As demonstrated from the summary of literature in Table 1, ADC measurements have been reported to be repeatable and reproducible in healthy tissues 17 and prostate, 11 breast, 12 lung 15 and rectal cancers 13 with similar values achieved in our study in multiple myeloma lesions. In a recent prospective study, Wennmann et al., 10 assessed repeatability and reproducibility of ADC measurements of pelvic bone marrow in patients with monocloncal plasma cell disorders. Overall, CoV for pelvic ADC measurement was 14.5% for test–retest reproducibility at 1.5T in 27 subjects and 15.8% for interobserver agreement using combined data at 1.5 and 3T. Similar values were achieved in our study for all lesions (14.5 and 17.9% respectively) and also in pelvic lesions (15 and 22.8% respectively). Reproducibility of ADC measurements between 1.5 and 3T showed very high CV of 41.3% for pelvic ADC measurement which they postulated was due to susceptibility differences between trabecular calcium hydroxyapatite and bone marrow being more marked at higher magnetic field strengths. Unlike our study, test–test reproducibility at 3.0 T was not assessed in their study and in addition focal lesions were not assessed. Assessment of focal lesions is important as the emphasis of ADC measurement in MY-RADS response is with focal lesions. These findings separately confirm the test–retest reproducibility of the ADC measurements in patients with multiple myeloma.

The size of lesions has been reported to impact the repeatability of ADC measurement in a number of tumours including myeloma. 21,23,24 Weller et al (2011) demonstrated that ADC measurement variability is lower for large size lung lesions in comparison to small lung lesions (>3 cm, CV 3.9%;<3 cm, CV = 9.6%). 15 Only one previous retrospective study has assessed the impact of lesion size in myeloma ADC measurements at 1.5T, Barwick et al 21 21 reported for mean ADC, excellent ICC and low CV for inter- and intraobserver agreement for small (<10 mm) and large (>10 mm) lesions. They did not assess test–retest reproducibility. In our study, for large lesions interobserver agreement was excellent but reduced for smaller lesions (ICC 0.9, CV 9.8% large vs ICC 0.54, CV 18% small) which we postulate may be due to smaller lesions being more subject to partial voluming and noise making them more difficult to outline.

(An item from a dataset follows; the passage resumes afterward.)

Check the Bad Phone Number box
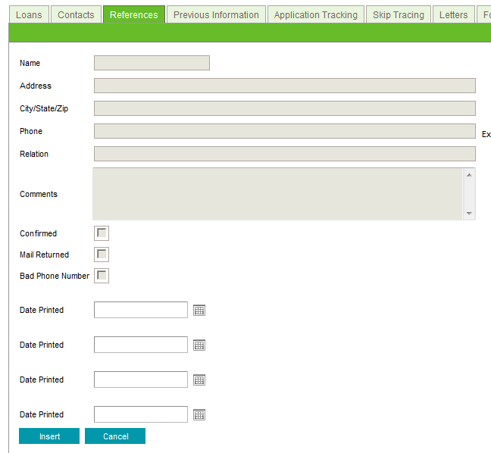 (x=102, y=276)
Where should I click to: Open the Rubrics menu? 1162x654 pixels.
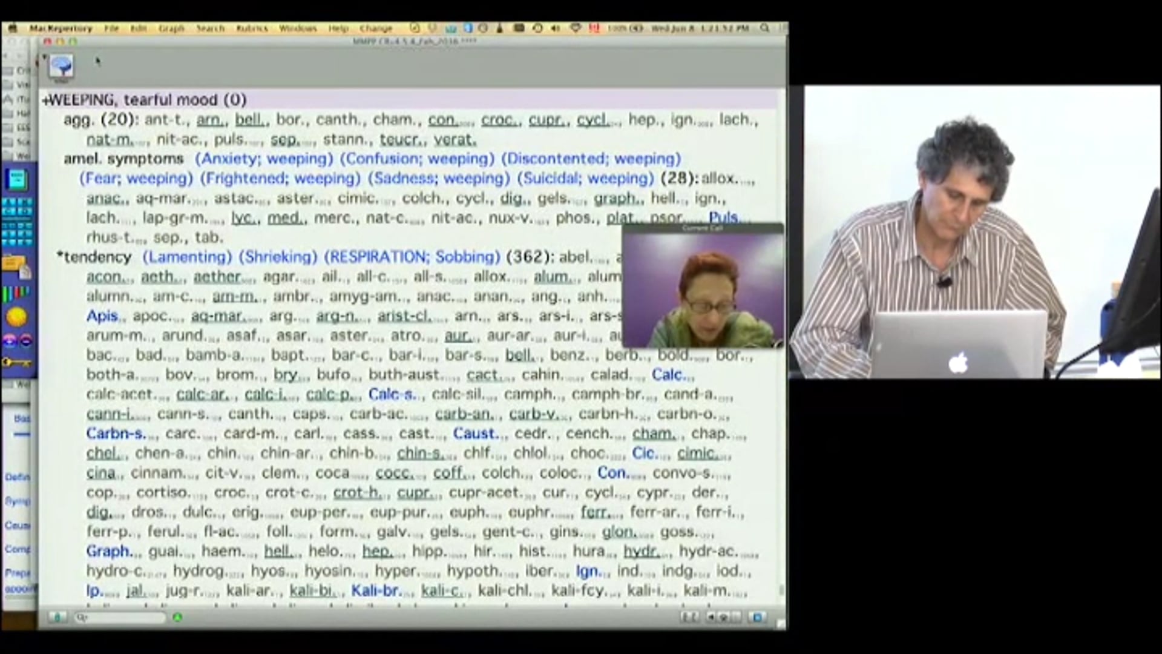click(252, 28)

The choice of ROI has a major impact on the ADCs values and its repeatability and reproducibility. 23 Blazic et al 5 in a rectal cancer study concluded that the larger measurement methods yield greater accuracy in response assessment. However, Nogueira et al 25 showed that smaller fixed ROIs have higher ADC reproducibility and less variability than segmenting the whole lesion in primary breast tumours. For focal lesions, we adopted single slice ROI at maximum axial dimension of the tumour as opposed to whole tumour multislice outlining which is a potential limitation. However, this is the approach taken in previous myeloma studies 14 since unlike other primary tumours, myeloma lesions tend to be numerous so a single slice approach is less time consuming which may be more feasible for potential future clinical use. However, future studies may assess whole tumour segmentation tools using machine learning algorithm to measure disease burden and assess response which the current evidence supports its feasibility 26,27 This is currently under ongoing research in our institute (Machine Learning in Myeloma Response (MALIMAR) study. 28

For diffuse disease, we used two different methods: fixed ROI sampling techniques and segmentation of whole area of interest on a single slice. Both had excellent intraobserver agreement. However, the first technique of predefined ROI had better test–retest reproducibility (ICC = 0.81) but poorer interobserver agreement (ICC = 0.46) in comparison to the second whole segmentation technique (ICC = 0.58 and 0.9 respectively) (Table 3). It is interesting that with whole slice segmentation test–retest reproducibility was inferior to single slice fixed size ROI which may reflect reduced precision of ADC measurement at the boundaries of bone marrow with other tissue when whole segments are outlined manually. Whole slice segmentation is time-consuming in clinical practice so automated approaches are desirable. Recently published work by Wennmann et al, demonstrated that a deep learning algorithm can perform automated bone marrow segmentation of 30 different bones from which automated extraction of ADC values for whole bones can be performed. This method could lead to improvements in reproducibility of ADC measurements. 10

Messiou et al, assessed test–retest reproducibility of ADC measurement of bone marrow in non-diseased healthy volunteers at 1.5 T 16 and reported better values to the assessment of diffuse disease in the pelvis in comparison to the results in our study (CV = 14.8% vs 32%). The heterogeneity of ADC measurements in diffuse disease can be explained by the increased likelihood of selecting a different slice/ region for ‘diffuse’ as opposed to ‘focal’ lesions. In addition, the marrow of healthy volunteers may potentially be less heterogeneous than diseased marrow. Further focused research with larger power is required before drawing any specific conclusion about the best method for assessment of diffuse disease.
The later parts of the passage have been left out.